Class prototype rectification and multi-scale feature measurement for few-shot classification of bearing surface defects
摘要
Industrial defect detection often exhibits limited generalization and reduced accuracy when labeled data are scarce. To address this challenge, we propose a meta-learning framework for few-shot industrial defect detection that learns task-adaptive embeddings, rectified class prototype representations, and multi-scale metric inference, leading to improved classification performance under scarce annotations. Adaptive weighted pooling generates normalized spatial weights for channel-wise weighted summation, and a local sliding operation enables fast cross-task adaptation while preserving micro-crack and low-contrast details. Class Prototype Rectification (PR) uses a Sum-of-Absolute-Differences (SAD)-based weighting in embedding space to down-weight outlier support samples and form robust class prototypes.
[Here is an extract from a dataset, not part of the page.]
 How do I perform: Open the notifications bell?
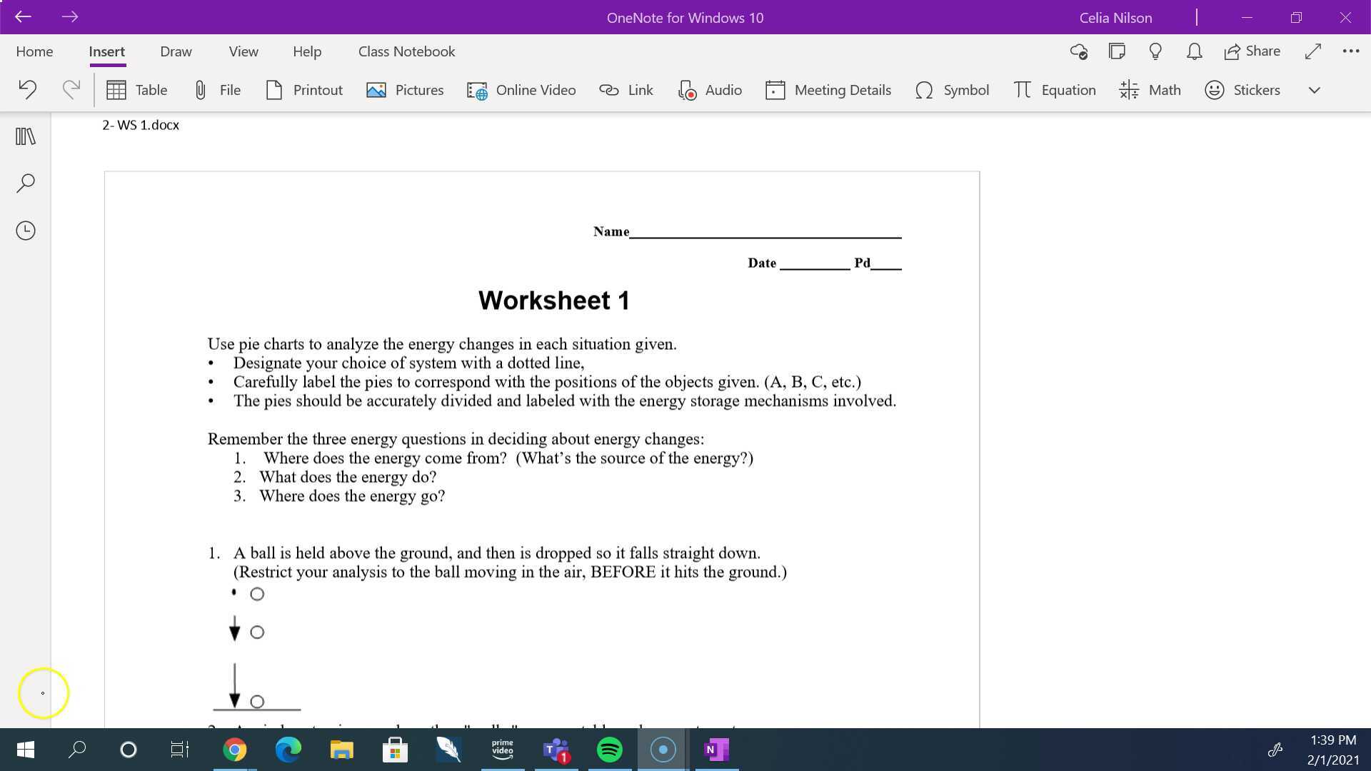1194,51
A Multi-Scale Feature Measurement (MSFM) module extracts features from each convolutional/residual block via parallel branches with local–global fusion and similarity attention; per-scale predictions are ensembled for layer-wise supervision and improved detection of small/low-contrast defects. Focal Loss is adopted during meta-training. Experiments on mini-ImageNet and a bearing-surface defect dataset show consistent gains over strong baselines; ablations verify each module’s contribution, and production-line tests confirm feasibility. The framework improves accuracy and robustness under limited data, offering a practical solution for few-shot industrial defect classification.